Determine how many lines in the entries below contain the word "computer". Reply with that number alone.

··· PROVIDED RECORDS ···

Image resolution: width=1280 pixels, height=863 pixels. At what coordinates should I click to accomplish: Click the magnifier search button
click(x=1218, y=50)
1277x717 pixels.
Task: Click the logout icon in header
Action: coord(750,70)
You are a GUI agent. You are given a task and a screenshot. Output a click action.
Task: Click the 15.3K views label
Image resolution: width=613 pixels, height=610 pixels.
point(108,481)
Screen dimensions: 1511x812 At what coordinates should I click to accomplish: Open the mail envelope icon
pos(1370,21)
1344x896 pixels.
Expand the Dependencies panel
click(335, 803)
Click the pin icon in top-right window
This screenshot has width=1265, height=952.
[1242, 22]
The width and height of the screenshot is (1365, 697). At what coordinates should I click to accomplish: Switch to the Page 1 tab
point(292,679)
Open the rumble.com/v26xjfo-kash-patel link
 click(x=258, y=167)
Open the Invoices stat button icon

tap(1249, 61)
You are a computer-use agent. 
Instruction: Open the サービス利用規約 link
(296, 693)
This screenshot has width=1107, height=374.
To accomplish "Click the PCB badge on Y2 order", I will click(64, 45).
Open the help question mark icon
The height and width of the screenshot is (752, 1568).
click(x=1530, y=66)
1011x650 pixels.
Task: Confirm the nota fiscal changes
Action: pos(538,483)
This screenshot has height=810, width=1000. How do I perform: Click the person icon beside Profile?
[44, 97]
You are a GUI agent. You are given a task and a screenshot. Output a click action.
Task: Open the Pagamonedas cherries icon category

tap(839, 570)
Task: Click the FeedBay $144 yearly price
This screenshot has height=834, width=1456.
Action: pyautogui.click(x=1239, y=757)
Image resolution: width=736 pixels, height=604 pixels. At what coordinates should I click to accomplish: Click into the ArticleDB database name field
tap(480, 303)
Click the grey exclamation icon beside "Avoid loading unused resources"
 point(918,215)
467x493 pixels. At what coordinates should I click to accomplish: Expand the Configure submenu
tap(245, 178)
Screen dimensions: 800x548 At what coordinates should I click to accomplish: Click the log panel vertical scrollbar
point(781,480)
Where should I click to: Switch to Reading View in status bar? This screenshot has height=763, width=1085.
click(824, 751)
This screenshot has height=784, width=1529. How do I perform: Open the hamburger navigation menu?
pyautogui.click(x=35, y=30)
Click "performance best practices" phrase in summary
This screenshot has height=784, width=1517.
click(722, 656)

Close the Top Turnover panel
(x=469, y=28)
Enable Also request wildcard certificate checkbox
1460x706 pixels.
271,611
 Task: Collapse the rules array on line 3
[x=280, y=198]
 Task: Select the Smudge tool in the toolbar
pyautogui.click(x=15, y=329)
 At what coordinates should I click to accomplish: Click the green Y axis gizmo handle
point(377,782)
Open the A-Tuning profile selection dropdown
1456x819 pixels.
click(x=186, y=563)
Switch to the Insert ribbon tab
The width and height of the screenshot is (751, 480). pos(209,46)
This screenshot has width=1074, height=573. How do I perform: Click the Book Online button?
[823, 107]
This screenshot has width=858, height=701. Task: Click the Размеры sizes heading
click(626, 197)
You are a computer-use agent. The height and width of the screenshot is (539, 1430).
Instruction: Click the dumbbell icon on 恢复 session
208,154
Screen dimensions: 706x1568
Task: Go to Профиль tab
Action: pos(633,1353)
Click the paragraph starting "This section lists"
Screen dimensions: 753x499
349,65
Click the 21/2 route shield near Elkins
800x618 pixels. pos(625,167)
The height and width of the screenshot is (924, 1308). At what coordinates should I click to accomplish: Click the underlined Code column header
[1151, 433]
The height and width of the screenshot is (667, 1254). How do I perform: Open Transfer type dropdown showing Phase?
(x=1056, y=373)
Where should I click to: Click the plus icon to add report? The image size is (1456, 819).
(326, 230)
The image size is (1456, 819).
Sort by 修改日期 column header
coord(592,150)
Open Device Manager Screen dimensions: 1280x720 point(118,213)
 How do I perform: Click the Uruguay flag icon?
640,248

···

**EXERCISE RESPONSE**: 2